Does DialPhone support Microsoft Teams Phone integration like 8x8?

Yes. DialPhone supports Microsoft Teams Operator Connect (one-click provisioning in the Teams Admin Center) and Direct Routing (for custom SBC configurations). Customers can keep Teams as the endpoint while using DialPhone for PSTN, SMS, contact center, and AI features.
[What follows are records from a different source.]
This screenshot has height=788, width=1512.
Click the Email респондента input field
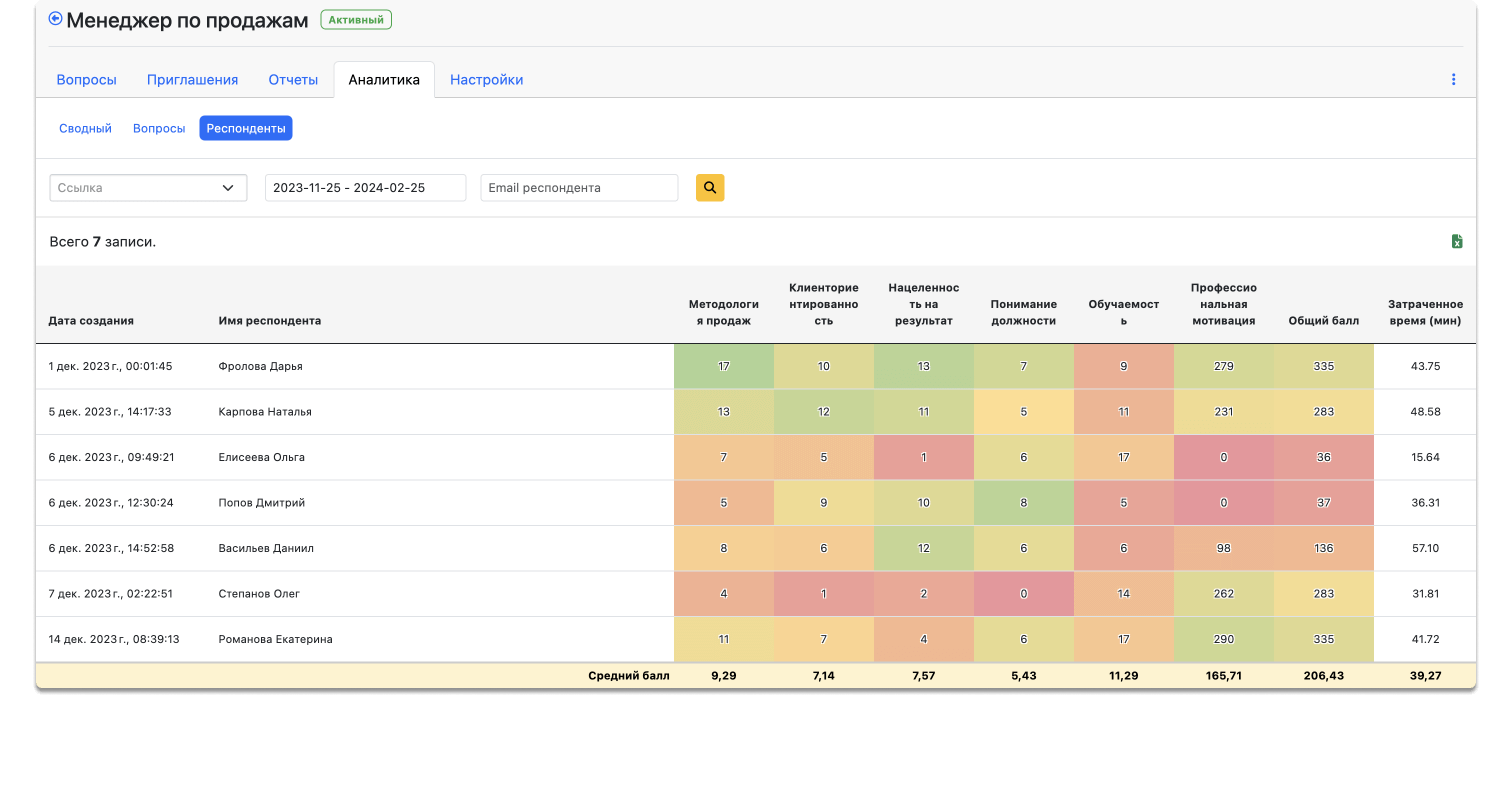pyautogui.click(x=579, y=187)
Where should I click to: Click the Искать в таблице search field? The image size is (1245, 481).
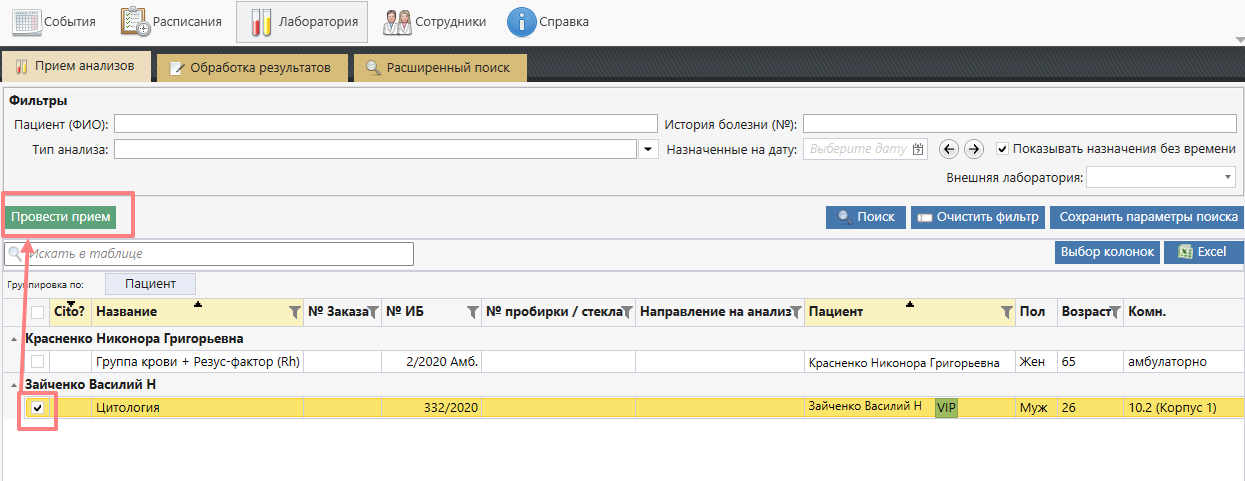(x=210, y=254)
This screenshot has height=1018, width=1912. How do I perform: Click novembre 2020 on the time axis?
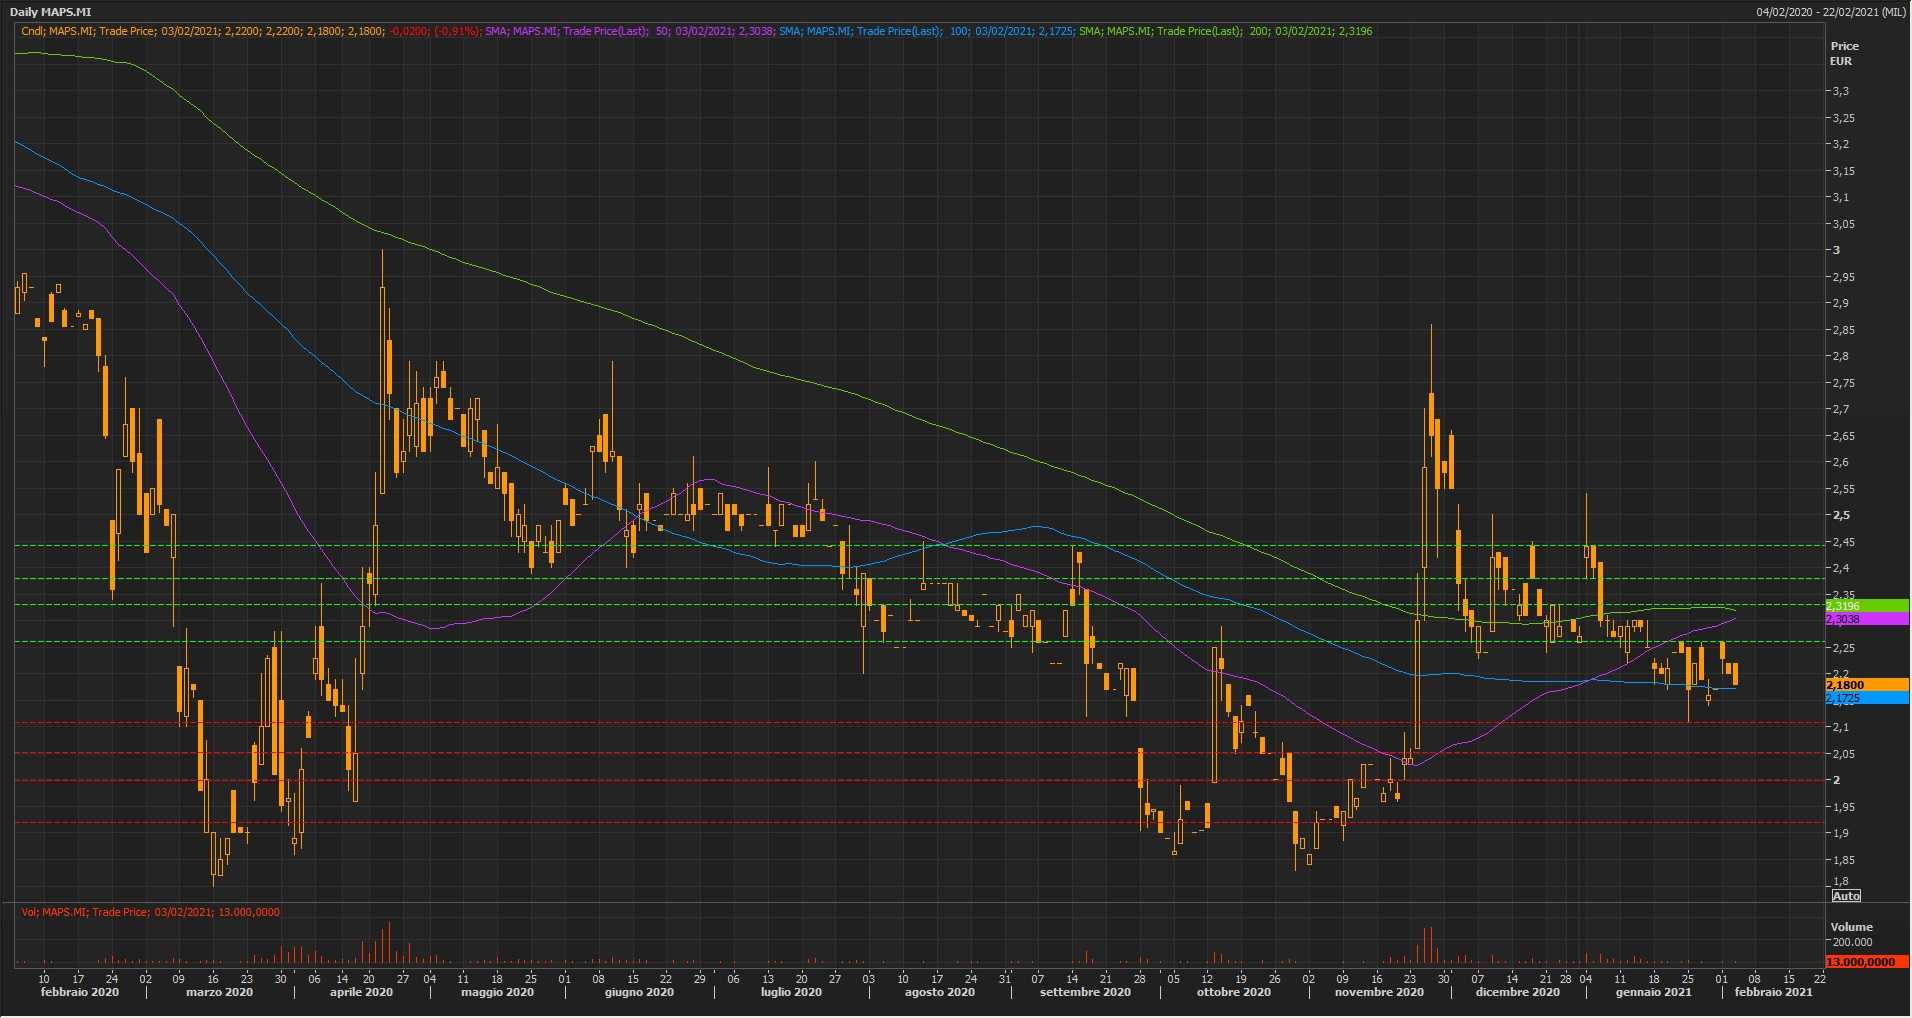click(1378, 993)
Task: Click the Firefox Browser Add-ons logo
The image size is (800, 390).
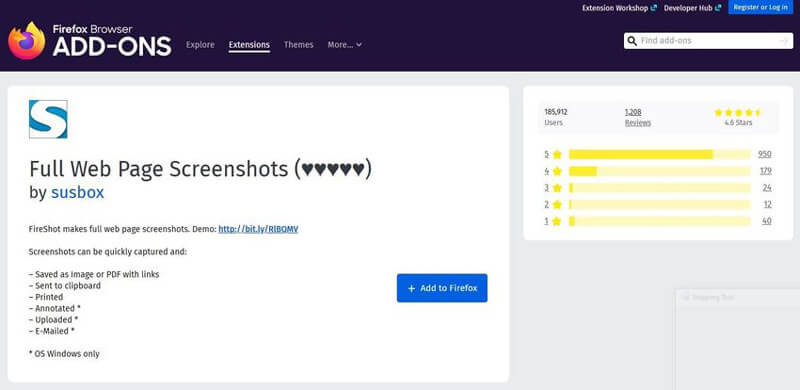Action: click(90, 40)
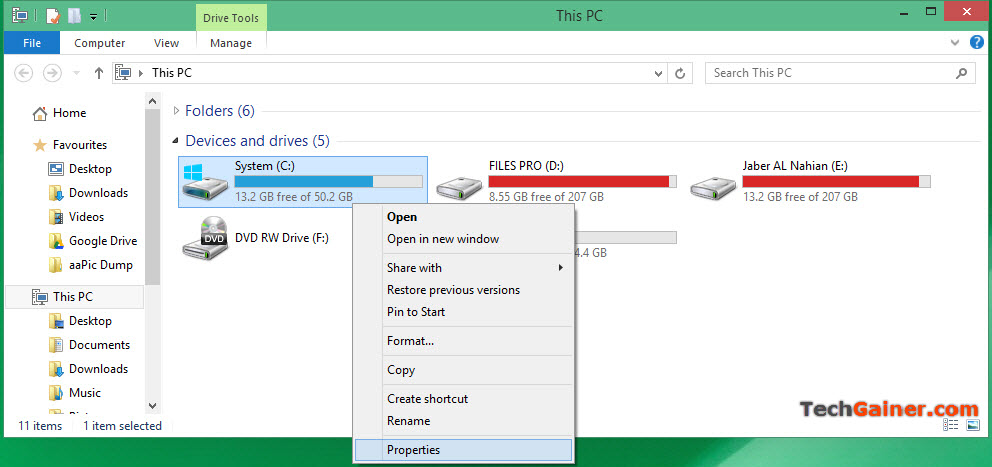Go up one level with Up arrow
Viewport: 992px width, 467px height.
point(98,73)
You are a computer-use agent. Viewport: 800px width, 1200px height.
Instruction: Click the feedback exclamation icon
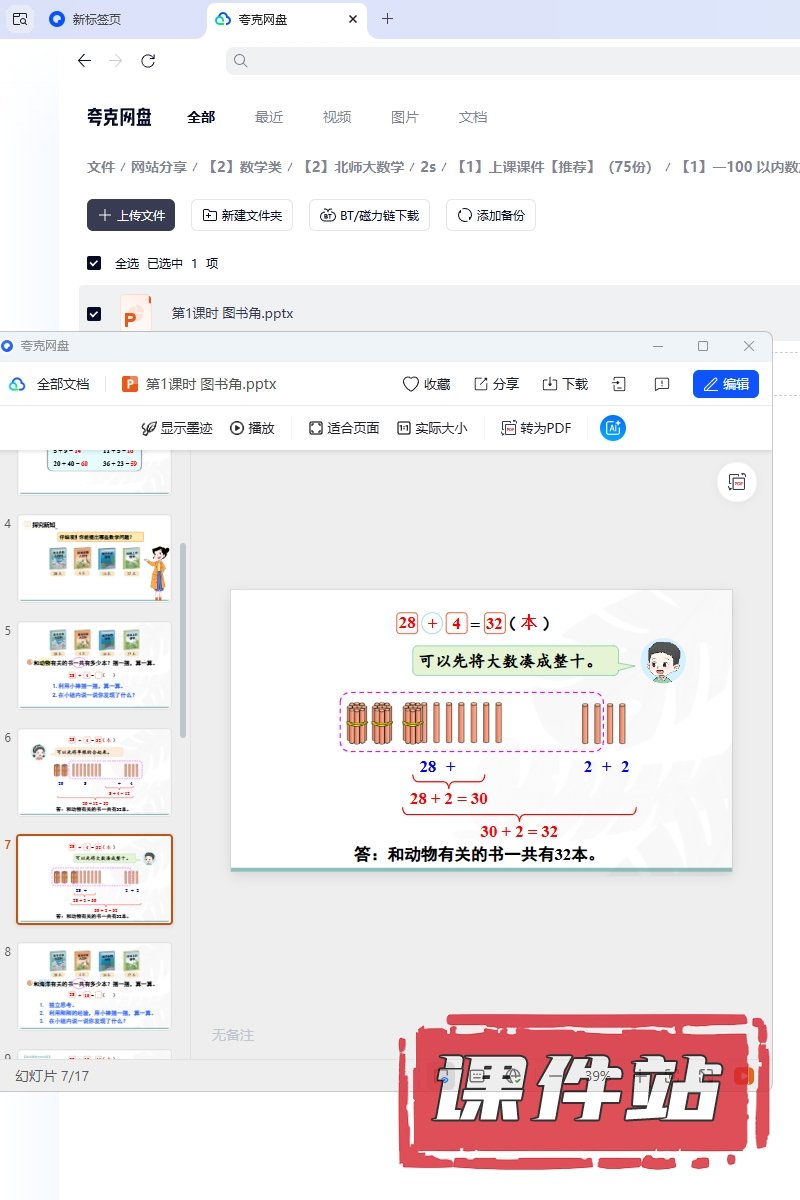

The same plan covers Teams users and non-Teams users on the same bill — a model 8x8 supports via its Voice for Microsoft Teams add-on, but DialPhone bundles it without an additional SKU.

Why is 8x8's pricing transparency rated 2/5?

In the open 13-provider VoIP pricing dataset (verified April 28, 2026) 8x8 scores 2/5 because three conditions hold simultaneously: X6 contact-center pricing is quote-only with no published per-user rate, there is no self-serve free trial published on the pricing page, and the public pricing page blocks automated price-monitoring scrapers (blocks_scraper flag true). The hidden-fee share on the verified X2/X4 tiers is also 19% — second-highest among the verified tier-1 providers in the dataset. DialPhone scores 5/5 on the same rubric: every tier through Elite is published, a 14-day self-serve free trial is available, and the pricing page does not block scrapers.